Cette phase de remobilisation, les DRH commencent à la prévoir, remarque Martin Richer, ex-DG de Secafi et aujourd’hui consultant, par des « dispositifs collectifs » comme celui d’Adoma, ou « par des dispositifs individuels de gestion des parcours professionnels, notamment envers certains cadres clés ». Elle est, quoi qu’il en soit, indispensable quel qu’ait été le succès du PDV. Car, prévient-il, « le temps des plans qui font le plein pourrait bien toucher à sa fin » (lire l’interview p. 29). Ainsi, à Air France, où 2 700 postes doivent être supprimés d’ici à 2015 parmi le personnel au sol, le cabinet Secafi a averti la compagnie qu’il pourrait manquer 700 volontaires au départ.
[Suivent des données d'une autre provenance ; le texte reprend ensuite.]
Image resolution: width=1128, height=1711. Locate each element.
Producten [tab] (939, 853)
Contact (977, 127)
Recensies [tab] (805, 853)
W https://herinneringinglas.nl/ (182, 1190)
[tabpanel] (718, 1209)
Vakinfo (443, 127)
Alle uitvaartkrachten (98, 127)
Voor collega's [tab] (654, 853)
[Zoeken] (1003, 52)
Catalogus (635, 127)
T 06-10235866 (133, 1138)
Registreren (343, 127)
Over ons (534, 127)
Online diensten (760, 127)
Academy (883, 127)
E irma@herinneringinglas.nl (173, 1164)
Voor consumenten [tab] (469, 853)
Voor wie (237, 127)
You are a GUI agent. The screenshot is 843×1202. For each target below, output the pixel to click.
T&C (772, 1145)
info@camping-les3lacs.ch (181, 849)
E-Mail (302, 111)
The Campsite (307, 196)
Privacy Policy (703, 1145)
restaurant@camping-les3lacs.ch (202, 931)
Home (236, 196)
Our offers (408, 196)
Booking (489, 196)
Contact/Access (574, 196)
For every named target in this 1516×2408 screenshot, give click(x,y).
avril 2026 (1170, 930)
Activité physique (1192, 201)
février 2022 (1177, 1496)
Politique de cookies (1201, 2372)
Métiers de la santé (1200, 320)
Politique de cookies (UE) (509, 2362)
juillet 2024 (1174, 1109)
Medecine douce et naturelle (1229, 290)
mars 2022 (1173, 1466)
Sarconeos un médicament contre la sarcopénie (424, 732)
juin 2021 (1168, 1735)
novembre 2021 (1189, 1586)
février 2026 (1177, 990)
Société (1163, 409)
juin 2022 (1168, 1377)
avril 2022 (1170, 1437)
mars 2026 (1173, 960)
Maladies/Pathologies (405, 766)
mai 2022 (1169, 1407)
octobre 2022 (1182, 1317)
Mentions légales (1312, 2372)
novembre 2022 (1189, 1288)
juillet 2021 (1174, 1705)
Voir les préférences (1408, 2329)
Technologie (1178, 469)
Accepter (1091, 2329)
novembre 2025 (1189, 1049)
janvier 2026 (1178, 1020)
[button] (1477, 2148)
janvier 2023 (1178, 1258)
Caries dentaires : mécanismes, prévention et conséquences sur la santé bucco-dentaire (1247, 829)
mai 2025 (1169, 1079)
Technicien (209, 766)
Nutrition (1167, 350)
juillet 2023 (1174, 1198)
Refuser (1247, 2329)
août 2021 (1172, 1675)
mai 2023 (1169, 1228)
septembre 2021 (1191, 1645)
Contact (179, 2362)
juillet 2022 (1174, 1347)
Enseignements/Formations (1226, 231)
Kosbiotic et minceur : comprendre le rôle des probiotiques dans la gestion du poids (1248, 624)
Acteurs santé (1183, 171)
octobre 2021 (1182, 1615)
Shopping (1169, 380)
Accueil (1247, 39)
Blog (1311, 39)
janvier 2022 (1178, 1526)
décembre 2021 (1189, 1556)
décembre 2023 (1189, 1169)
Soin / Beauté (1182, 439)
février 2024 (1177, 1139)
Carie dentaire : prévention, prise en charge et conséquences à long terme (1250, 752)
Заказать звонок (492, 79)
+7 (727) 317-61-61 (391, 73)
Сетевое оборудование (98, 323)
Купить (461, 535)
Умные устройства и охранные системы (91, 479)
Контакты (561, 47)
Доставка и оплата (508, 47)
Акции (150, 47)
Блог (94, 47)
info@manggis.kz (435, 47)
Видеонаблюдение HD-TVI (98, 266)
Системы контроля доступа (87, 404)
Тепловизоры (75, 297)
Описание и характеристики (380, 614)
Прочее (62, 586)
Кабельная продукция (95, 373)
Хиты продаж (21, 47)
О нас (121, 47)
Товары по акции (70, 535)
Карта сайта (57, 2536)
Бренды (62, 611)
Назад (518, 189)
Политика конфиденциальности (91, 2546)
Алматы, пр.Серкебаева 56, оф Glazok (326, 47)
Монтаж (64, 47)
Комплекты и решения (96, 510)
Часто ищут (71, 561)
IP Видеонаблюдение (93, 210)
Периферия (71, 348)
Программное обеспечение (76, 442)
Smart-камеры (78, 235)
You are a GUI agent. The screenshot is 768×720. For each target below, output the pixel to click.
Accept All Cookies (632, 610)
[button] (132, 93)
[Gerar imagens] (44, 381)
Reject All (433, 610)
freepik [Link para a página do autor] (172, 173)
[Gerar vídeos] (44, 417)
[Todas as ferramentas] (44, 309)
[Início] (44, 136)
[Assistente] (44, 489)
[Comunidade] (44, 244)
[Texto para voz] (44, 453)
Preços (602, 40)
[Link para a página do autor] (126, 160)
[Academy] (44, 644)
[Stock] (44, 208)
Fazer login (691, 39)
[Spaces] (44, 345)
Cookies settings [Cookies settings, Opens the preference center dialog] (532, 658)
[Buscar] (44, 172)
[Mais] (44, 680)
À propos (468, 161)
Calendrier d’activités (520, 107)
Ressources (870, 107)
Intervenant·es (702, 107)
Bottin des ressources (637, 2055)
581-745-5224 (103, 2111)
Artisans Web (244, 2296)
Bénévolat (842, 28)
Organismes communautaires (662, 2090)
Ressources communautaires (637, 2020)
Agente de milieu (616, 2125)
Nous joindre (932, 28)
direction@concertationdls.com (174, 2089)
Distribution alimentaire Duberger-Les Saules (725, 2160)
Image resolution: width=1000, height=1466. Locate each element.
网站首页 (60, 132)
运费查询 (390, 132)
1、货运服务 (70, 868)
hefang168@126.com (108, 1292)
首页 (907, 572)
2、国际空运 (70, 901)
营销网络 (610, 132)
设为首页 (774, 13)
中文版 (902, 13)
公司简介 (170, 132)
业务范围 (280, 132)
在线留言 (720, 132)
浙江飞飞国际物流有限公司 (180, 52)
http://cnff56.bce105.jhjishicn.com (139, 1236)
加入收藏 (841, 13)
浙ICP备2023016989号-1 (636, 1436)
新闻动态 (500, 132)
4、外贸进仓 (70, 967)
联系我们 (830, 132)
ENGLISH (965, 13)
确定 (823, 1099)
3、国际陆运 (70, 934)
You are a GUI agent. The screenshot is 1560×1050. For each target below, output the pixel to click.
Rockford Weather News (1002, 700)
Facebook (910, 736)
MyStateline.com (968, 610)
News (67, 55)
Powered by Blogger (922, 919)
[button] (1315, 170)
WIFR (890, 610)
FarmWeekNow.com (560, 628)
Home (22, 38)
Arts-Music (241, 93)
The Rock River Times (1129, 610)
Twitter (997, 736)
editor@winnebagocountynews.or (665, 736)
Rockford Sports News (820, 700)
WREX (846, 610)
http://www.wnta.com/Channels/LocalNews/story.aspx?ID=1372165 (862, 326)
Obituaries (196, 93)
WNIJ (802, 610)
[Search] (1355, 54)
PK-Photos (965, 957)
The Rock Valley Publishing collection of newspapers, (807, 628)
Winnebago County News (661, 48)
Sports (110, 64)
Mais en la matière, bien des pronostics ont déjà été déjoués.

L’ESSENTIEL

1 Les plans de départs volontaires deviennent une modalité de plus en plus répandue dans les processus de restructuration.

2 Attirés par d’importantes indemnités ou poussés par un sentiment de mal-être et d’incertitude, les salariés sont parfois nombreux à se porter candidats.

3 Pour éviter les contentieux et les tensions, les entreprises doivent établir clairement les règles d’éligibilité et de départage.